St. Ignatius (Brianchaninov). "On prelest". About Night Dreams.
Demons use dreams to disturb and injure human souls. Likewise, inexperienced monks, by paying attention to their dreams, harm themselves. It is therefore essential here to determine the exact significance of dreams in a person whose nature has not yet been renewed by the Holy Spirit.
During sleep, the state of a sleeping person is so designed by God that the whole man is in complete repose. This repose is so complete that a person loses consciousness of his existence and is in a state of oblivion or self-forgetfulness. During sleep, all voluntary activities and labour governed by the will and reason stop. Only that activity continues that is essential for existence and cannot be relinquished. In the body, the blood continues its circulation, the stomach digest food, the lungs maintain respiration, the skin perspires. In the soul, thoughts, fantasies, and sensations continue to be produced, only without dependence on the will and reason, but by the action of our unconscious nature.
A dream consists of such fantasies accompanied by their peculiar thoughts and sensations.
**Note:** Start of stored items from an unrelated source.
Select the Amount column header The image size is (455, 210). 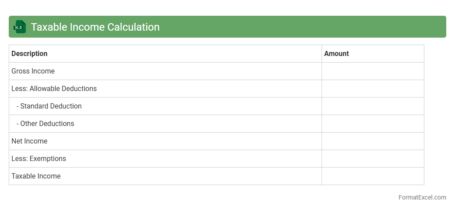pyautogui.click(x=336, y=54)
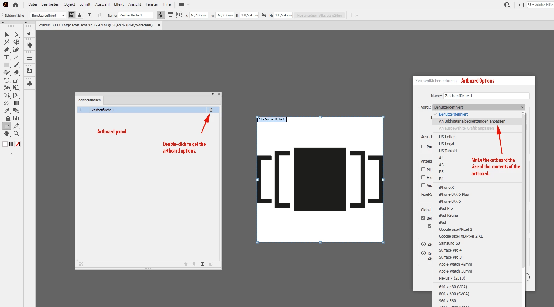Click new artboard icon in Zeichenflächen panel
This screenshot has width=554, height=307.
[x=202, y=264]
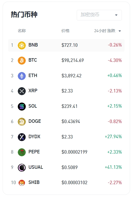Click the SHIB price $0.00003102

[x=74, y=183]
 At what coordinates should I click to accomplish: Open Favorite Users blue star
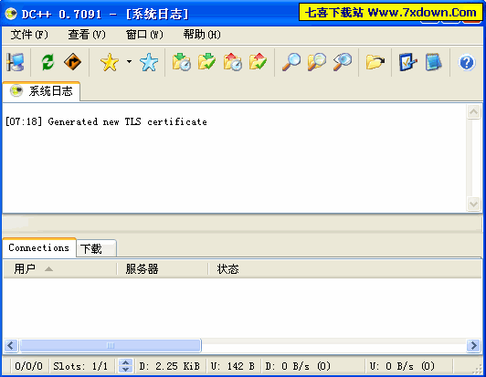pos(149,62)
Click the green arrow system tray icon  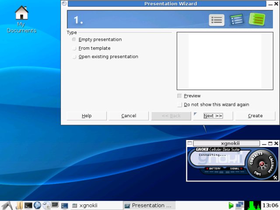click(231, 205)
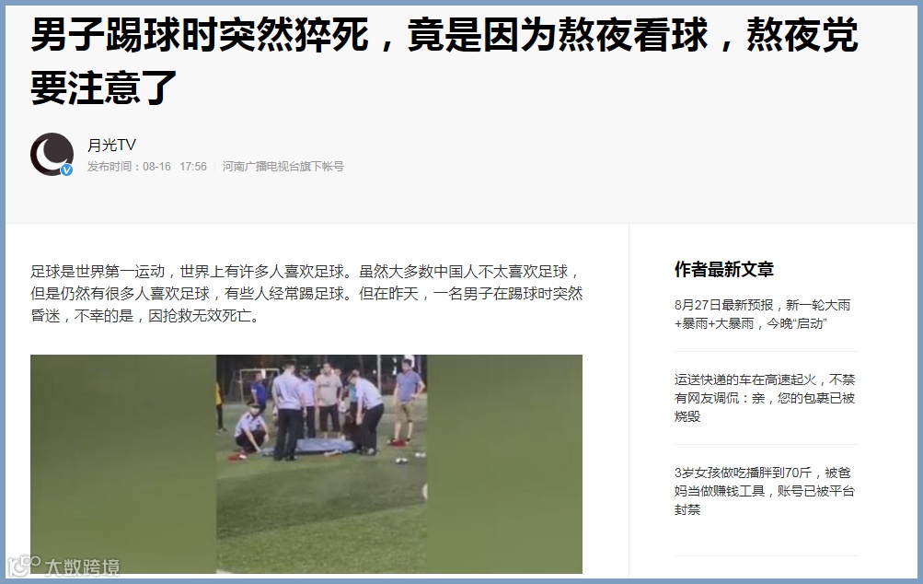The height and width of the screenshot is (584, 923).
Task: Click the publish time 08-16 17:56
Action: (175, 167)
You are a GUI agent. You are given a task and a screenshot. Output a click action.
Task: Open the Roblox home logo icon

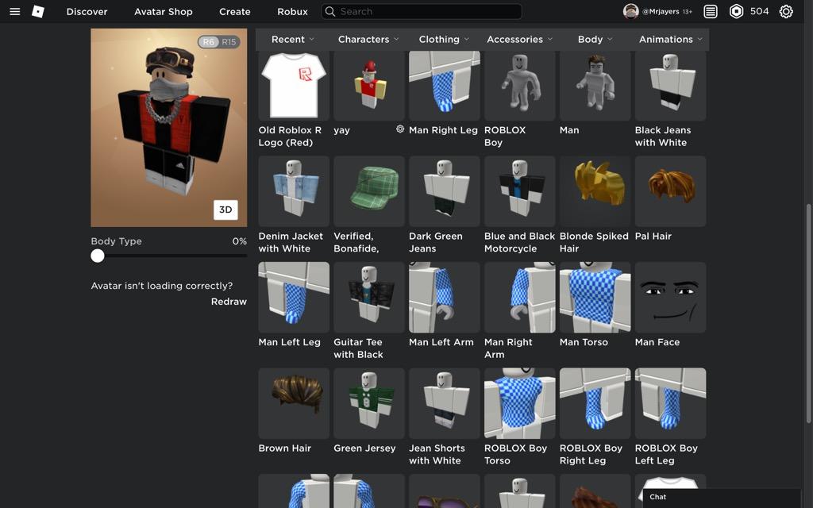tap(37, 11)
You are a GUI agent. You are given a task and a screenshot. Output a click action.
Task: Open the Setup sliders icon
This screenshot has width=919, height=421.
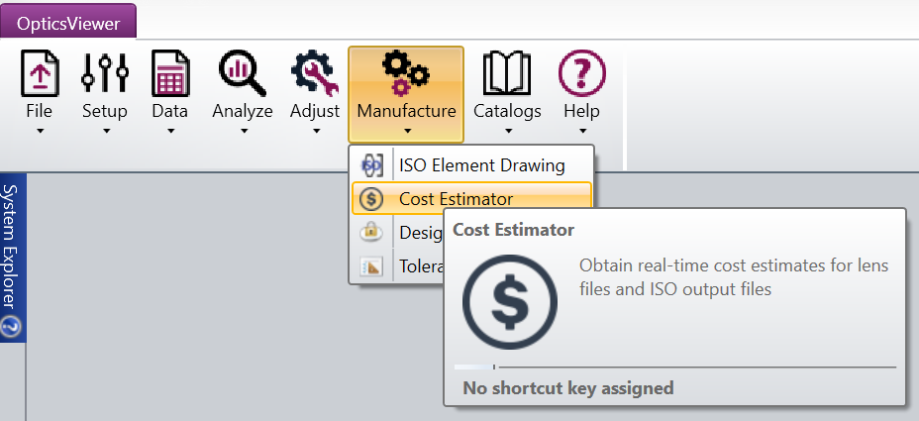click(105, 74)
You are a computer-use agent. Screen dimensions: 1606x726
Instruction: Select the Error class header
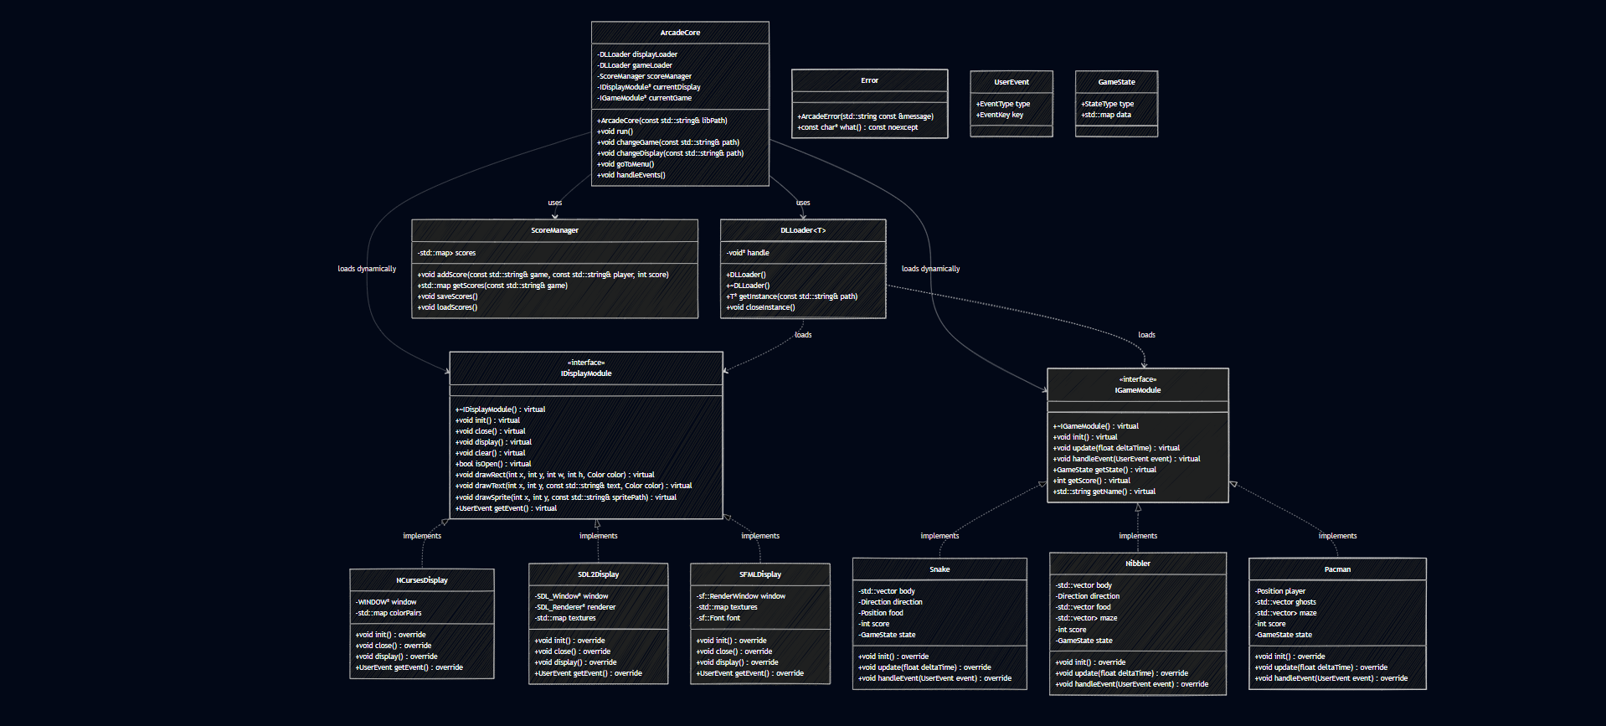869,80
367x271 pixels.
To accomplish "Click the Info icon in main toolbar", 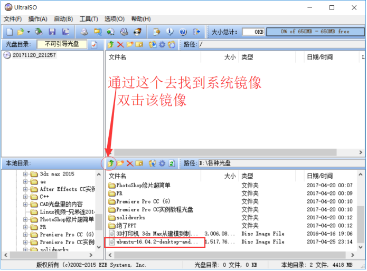I will (x=170, y=32).
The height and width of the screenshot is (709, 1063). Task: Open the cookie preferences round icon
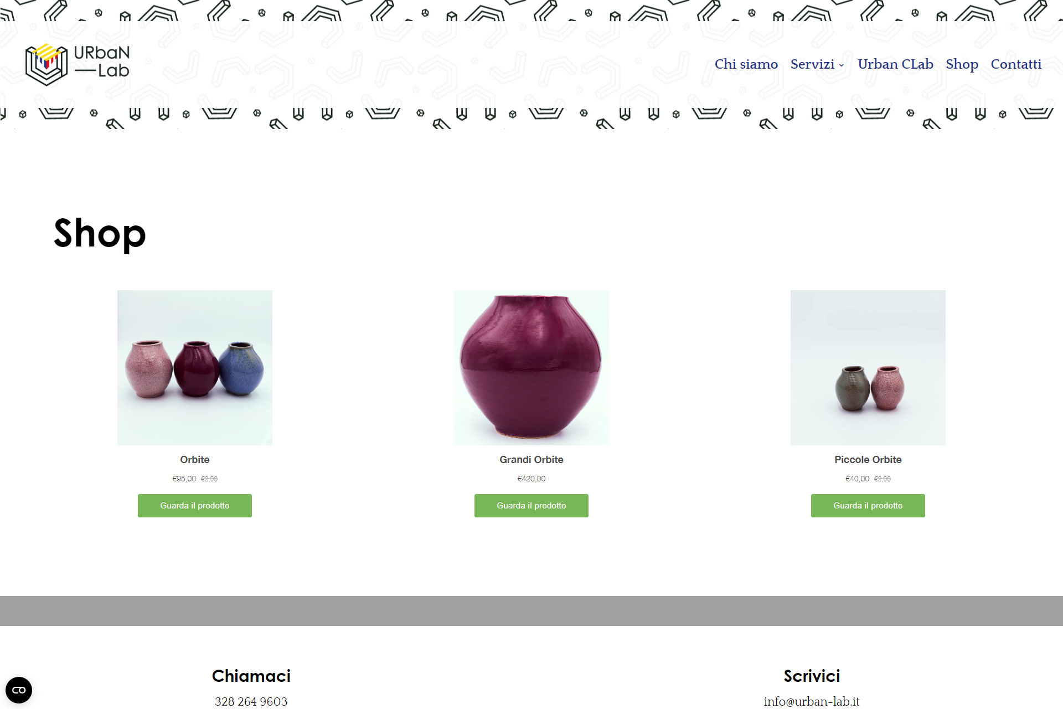coord(19,690)
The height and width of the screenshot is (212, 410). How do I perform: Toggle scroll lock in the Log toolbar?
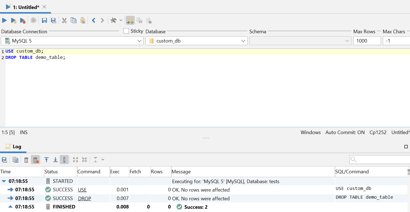pos(64,159)
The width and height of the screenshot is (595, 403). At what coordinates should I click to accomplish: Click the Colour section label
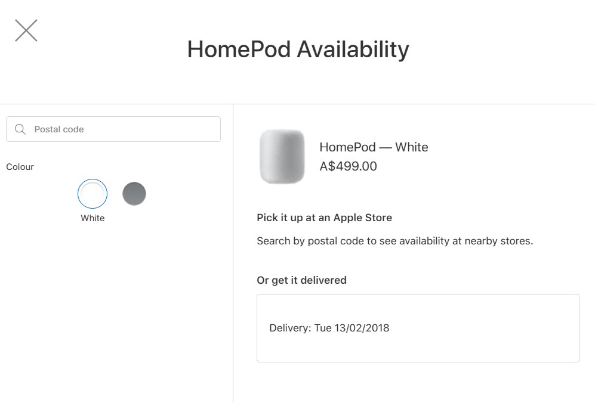(x=20, y=167)
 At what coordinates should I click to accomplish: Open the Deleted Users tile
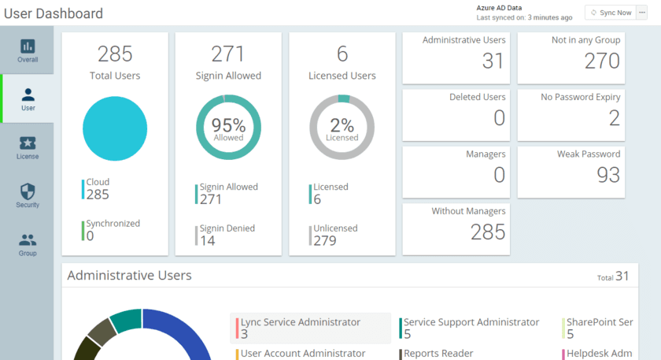click(x=456, y=114)
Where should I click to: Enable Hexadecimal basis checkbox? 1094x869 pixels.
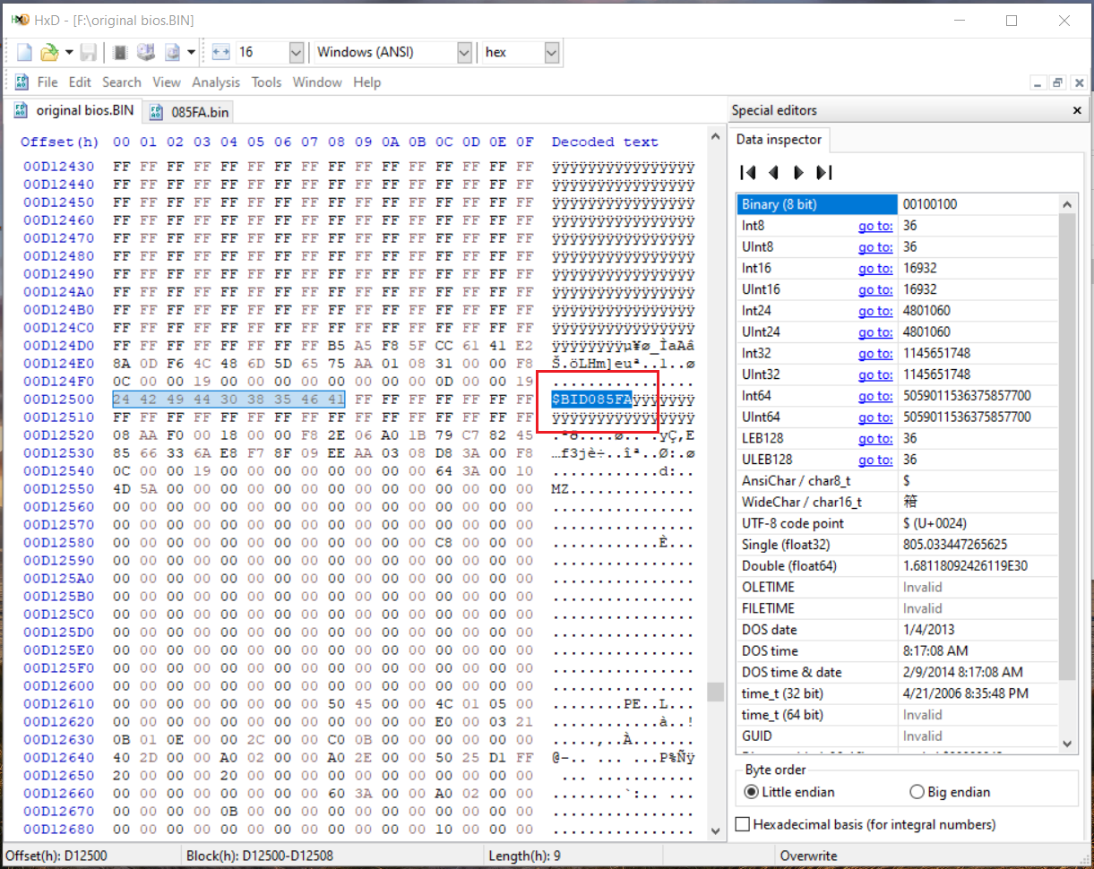742,824
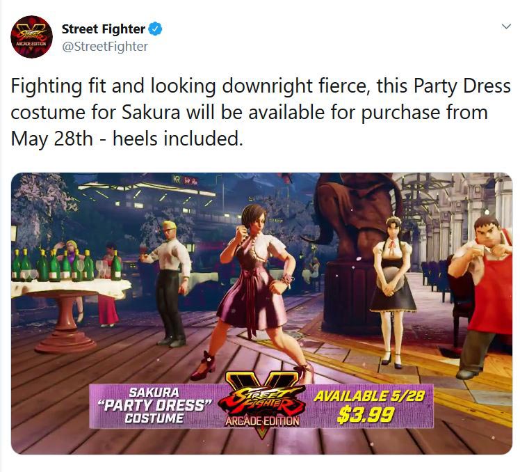
Task: Open the Street Fighter display name
Action: tap(104, 29)
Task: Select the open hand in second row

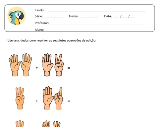Action: click(x=48, y=98)
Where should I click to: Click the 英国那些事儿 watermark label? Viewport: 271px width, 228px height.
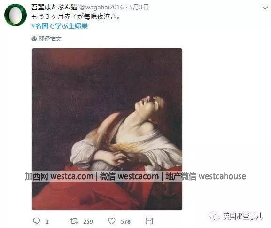243,216
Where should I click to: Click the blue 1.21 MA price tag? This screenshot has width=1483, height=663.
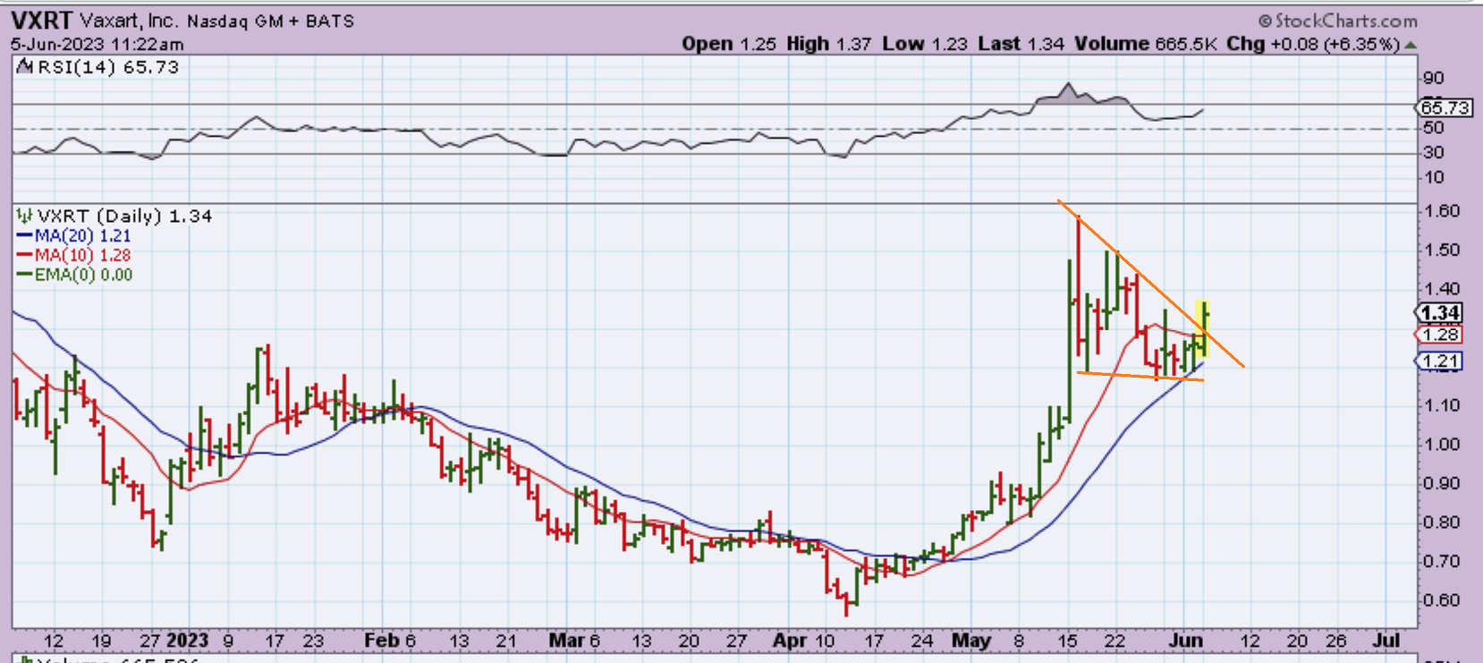pyautogui.click(x=1440, y=361)
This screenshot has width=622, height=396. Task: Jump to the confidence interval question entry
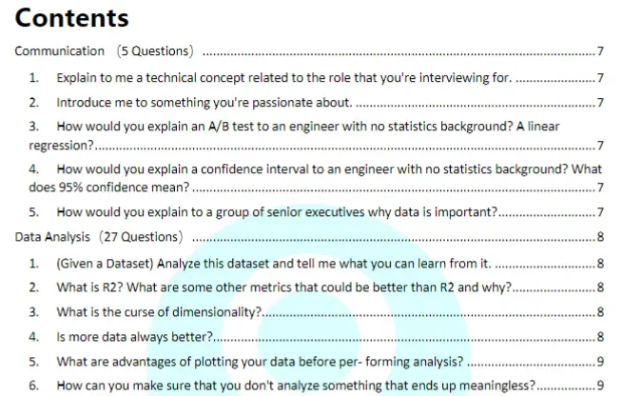point(328,169)
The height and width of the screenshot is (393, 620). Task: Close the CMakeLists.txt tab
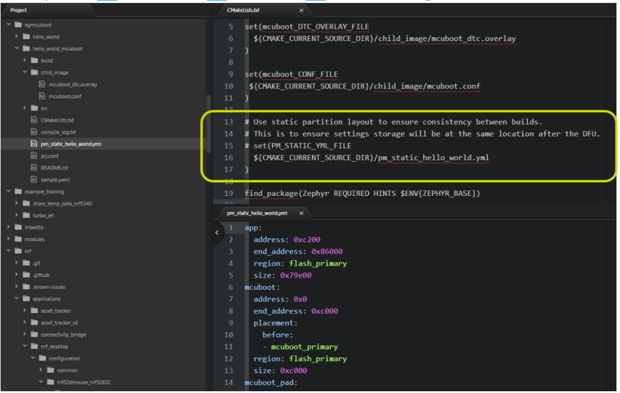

It often seems strange, as if it bore no relations to the person's voluntary and purposeful thoughts and imaginings, but appears spontaneously and whimsically in accordance with a law and demand of nature. Sometimes a dream bears an incoherent impression of voluntary thoughts and fancies, while sometime is a result of a particularly moral state of mind. Thus, a dream in itself cannot and should not have any significance. The desire of certain people to see in the ravings of the dreams a prediction of their future or the future of others or some other meaning is ludicrous and quite illogical. How can that be which has no cause for its existence?